Data rows:
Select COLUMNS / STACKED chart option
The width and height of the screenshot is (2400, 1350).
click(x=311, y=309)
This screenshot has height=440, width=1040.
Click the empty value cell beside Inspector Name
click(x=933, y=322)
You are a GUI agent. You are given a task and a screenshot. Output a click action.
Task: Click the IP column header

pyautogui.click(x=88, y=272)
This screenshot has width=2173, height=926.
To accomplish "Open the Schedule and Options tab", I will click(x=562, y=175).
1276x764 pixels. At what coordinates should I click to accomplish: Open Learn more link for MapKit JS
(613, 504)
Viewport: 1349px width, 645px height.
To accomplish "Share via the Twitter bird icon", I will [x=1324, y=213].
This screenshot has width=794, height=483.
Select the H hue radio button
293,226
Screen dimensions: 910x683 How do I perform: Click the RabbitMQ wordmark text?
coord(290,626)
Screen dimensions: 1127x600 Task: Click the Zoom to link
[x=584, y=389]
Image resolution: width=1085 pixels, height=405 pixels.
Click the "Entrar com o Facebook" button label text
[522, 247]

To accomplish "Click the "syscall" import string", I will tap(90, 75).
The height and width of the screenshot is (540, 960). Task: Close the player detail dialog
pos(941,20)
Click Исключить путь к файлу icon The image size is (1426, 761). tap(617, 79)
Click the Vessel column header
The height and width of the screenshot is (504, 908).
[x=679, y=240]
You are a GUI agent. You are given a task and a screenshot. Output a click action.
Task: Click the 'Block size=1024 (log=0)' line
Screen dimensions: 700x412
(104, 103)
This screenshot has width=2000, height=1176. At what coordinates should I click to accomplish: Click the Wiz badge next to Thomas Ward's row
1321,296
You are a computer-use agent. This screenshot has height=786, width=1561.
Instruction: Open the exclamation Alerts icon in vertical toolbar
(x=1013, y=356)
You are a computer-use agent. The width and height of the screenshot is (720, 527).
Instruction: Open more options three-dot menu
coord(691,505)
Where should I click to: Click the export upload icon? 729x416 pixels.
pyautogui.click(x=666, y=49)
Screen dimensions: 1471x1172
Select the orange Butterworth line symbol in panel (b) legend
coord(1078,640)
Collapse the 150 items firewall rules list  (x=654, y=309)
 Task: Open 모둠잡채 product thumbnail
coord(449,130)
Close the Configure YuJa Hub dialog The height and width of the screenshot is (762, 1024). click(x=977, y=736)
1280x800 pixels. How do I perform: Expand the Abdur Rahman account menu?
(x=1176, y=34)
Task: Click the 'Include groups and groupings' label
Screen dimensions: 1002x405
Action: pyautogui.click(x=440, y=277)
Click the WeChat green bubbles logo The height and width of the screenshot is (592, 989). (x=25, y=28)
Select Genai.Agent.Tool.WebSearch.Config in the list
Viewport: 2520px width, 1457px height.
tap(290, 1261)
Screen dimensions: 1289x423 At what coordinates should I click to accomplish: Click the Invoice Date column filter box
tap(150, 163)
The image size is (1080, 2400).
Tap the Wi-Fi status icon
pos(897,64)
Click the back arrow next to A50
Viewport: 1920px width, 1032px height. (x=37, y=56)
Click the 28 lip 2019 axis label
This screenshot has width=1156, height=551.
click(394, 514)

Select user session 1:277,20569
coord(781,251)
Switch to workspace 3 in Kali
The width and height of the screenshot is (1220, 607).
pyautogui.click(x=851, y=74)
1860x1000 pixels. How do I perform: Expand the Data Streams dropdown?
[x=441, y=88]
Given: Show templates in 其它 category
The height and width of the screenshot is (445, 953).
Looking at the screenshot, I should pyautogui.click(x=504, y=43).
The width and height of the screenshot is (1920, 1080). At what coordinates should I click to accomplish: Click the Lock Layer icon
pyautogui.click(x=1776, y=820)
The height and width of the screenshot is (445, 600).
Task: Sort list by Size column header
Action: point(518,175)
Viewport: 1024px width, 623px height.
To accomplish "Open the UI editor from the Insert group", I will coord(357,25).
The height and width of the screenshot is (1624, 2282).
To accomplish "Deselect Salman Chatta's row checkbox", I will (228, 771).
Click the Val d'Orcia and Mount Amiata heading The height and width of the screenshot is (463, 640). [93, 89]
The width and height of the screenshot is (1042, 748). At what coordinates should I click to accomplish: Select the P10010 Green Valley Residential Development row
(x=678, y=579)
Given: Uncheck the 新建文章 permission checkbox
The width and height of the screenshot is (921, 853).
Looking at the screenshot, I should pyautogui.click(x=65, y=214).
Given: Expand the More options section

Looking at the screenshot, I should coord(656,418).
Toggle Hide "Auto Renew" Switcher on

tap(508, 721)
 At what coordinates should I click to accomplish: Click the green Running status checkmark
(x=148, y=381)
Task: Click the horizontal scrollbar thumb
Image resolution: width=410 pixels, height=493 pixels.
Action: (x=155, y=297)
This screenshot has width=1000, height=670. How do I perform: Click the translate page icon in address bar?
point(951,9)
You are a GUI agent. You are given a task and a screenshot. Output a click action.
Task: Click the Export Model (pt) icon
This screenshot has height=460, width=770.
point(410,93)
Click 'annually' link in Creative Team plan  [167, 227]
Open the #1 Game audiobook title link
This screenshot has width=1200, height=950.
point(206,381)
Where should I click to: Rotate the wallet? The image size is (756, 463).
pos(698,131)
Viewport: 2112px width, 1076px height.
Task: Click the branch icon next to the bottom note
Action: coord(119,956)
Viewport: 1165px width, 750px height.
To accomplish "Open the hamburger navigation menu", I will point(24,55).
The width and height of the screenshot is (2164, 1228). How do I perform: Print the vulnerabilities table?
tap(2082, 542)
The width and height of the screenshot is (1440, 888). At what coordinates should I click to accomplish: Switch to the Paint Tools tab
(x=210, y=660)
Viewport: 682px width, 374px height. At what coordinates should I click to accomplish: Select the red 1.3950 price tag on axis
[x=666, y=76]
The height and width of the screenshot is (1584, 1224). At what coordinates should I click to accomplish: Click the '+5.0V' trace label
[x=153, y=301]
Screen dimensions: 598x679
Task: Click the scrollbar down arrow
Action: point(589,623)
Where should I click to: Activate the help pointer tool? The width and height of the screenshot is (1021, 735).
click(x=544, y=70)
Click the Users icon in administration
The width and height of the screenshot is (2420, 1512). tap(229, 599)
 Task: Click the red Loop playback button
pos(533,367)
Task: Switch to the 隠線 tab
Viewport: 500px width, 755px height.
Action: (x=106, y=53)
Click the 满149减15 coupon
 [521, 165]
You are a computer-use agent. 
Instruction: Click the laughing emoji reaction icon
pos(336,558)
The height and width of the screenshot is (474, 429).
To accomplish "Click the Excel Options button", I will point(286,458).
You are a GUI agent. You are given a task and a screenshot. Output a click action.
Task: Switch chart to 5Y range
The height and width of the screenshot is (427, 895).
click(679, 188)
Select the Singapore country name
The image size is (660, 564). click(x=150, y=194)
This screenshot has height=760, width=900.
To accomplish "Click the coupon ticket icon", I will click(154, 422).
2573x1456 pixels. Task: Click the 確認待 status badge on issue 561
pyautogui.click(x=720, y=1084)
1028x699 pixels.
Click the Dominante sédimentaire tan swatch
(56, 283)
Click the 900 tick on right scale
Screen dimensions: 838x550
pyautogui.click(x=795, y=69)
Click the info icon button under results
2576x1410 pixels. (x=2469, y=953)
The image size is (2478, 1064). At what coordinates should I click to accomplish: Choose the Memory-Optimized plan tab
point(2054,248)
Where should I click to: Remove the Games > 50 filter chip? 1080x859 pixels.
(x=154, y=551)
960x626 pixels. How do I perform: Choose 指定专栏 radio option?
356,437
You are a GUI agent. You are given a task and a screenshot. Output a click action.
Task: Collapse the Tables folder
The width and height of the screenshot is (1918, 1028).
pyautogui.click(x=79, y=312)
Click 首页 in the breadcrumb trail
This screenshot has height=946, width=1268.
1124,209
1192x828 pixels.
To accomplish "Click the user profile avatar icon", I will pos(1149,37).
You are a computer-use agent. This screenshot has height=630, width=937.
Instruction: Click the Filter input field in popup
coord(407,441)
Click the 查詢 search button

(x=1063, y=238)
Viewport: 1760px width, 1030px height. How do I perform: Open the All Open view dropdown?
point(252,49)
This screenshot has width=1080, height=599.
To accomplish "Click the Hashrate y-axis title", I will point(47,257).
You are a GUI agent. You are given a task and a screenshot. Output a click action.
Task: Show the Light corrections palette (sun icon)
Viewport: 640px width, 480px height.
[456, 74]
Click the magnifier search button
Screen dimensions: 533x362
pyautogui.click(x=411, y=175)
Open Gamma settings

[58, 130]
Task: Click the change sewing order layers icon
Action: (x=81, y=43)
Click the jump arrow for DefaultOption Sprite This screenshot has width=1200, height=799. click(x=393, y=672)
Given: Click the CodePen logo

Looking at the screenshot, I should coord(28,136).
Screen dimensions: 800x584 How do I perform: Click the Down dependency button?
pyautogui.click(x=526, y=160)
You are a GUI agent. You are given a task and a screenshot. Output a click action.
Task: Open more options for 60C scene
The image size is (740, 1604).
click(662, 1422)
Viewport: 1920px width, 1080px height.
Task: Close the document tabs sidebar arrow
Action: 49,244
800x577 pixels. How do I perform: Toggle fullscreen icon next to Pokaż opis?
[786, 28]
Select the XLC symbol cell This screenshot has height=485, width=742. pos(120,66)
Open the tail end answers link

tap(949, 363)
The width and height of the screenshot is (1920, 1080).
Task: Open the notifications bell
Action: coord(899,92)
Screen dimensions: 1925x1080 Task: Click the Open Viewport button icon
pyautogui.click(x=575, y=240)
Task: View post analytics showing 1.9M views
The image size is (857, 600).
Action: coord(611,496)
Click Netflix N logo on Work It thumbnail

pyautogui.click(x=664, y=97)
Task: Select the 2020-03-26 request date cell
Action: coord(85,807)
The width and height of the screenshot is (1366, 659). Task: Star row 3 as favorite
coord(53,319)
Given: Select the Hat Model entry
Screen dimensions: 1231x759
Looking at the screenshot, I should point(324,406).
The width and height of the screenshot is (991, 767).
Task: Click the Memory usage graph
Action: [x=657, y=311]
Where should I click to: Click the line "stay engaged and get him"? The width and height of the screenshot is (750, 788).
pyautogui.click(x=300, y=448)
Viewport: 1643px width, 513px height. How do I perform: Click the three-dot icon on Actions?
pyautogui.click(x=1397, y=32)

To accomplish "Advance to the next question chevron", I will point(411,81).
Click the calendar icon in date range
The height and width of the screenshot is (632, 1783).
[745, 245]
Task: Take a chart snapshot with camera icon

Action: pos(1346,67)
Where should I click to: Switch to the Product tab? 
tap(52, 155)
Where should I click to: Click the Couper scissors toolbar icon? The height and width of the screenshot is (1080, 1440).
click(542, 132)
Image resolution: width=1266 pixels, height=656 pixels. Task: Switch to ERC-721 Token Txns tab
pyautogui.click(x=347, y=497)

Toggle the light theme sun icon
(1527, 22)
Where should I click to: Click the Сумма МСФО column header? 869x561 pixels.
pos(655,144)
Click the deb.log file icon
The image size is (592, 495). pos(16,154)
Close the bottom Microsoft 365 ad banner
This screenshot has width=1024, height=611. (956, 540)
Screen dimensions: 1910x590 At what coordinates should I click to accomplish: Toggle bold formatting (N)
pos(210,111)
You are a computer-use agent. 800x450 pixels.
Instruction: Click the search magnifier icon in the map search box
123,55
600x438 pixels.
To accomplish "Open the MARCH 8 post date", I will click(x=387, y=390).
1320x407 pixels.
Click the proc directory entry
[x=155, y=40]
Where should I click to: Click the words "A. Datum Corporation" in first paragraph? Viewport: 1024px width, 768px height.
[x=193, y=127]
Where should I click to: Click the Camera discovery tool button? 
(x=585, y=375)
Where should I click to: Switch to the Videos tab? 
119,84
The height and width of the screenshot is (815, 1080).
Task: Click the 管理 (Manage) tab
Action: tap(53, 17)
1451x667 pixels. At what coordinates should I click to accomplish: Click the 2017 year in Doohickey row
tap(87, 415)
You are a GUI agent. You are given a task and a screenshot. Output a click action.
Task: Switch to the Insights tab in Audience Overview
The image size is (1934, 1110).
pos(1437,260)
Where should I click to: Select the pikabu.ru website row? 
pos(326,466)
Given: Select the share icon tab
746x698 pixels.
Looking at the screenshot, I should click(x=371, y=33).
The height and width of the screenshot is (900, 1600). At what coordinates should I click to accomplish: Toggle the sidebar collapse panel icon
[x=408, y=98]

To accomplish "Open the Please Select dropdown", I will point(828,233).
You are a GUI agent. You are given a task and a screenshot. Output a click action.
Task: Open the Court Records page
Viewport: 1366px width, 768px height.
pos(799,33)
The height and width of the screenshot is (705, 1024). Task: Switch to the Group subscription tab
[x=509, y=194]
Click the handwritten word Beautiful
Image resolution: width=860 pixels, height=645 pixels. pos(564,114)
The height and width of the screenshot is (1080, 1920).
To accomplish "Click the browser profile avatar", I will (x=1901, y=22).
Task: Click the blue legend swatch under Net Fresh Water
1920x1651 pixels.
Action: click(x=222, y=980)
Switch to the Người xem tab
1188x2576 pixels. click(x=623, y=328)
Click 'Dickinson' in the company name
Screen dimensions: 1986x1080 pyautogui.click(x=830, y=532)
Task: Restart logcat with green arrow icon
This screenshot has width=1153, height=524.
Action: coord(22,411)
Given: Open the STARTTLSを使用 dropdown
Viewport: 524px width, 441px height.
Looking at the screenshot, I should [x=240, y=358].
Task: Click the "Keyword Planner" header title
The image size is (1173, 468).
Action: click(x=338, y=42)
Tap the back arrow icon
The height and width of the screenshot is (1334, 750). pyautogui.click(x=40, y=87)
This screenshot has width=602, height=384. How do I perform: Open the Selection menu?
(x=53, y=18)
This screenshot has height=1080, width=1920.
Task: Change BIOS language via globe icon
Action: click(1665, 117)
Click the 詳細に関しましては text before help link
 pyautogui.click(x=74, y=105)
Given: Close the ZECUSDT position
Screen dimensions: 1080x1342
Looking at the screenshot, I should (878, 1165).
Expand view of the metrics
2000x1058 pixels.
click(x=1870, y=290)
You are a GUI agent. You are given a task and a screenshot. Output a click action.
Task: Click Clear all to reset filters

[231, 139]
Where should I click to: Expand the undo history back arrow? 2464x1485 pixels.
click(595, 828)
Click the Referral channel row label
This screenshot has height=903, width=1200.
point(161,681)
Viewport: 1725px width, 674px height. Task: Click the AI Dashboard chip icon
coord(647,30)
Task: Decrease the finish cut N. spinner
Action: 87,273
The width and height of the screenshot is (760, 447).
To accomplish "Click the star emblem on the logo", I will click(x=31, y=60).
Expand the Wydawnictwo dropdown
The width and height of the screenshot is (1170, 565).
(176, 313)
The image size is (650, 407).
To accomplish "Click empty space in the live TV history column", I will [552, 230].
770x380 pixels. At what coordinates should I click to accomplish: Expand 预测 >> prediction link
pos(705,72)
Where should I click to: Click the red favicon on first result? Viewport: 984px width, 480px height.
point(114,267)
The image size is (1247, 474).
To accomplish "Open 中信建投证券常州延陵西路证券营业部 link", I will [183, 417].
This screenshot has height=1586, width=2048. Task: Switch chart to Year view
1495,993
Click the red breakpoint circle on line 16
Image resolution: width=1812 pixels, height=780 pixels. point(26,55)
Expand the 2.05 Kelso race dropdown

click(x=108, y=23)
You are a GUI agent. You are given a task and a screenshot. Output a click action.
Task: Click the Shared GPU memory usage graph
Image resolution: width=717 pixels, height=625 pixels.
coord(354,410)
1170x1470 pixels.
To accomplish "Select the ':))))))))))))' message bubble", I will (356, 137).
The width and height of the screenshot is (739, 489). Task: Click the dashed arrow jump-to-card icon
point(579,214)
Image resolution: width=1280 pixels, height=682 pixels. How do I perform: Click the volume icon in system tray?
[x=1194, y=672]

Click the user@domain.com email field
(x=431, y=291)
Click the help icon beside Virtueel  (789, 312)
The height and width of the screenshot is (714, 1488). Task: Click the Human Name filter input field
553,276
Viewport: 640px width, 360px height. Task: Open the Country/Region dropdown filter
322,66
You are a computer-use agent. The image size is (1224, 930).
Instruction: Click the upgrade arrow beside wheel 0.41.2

Set task: Copy out the rows above exactly, from the line containing "Where should I click to: Remove" to the line containing "(x=1063, y=238)", including both of those lines.

Answer to this exercise:
Where should I click to: Remove the Games > 50 filter chip? 1080x859 pixels.
(x=154, y=551)
960x626 pixels. How do I perform: Choose 指定专栏 radio option?
356,437
You are a GUI agent. You are given a task and a screenshot. Output a click action.
Task: Collapse the Tables folder
The width and height of the screenshot is (1918, 1028).
pyautogui.click(x=79, y=312)
Click 首页 in the breadcrumb trail
This screenshot has height=946, width=1268.
1124,209
1192x828 pixels.
To accomplish "Click the user profile avatar icon", I will pos(1149,37).
You are a computer-use agent. This screenshot has height=630, width=937.
Instruction: Click the Filter input field in popup
coord(407,441)
Click the 查詢 search button

(x=1063, y=238)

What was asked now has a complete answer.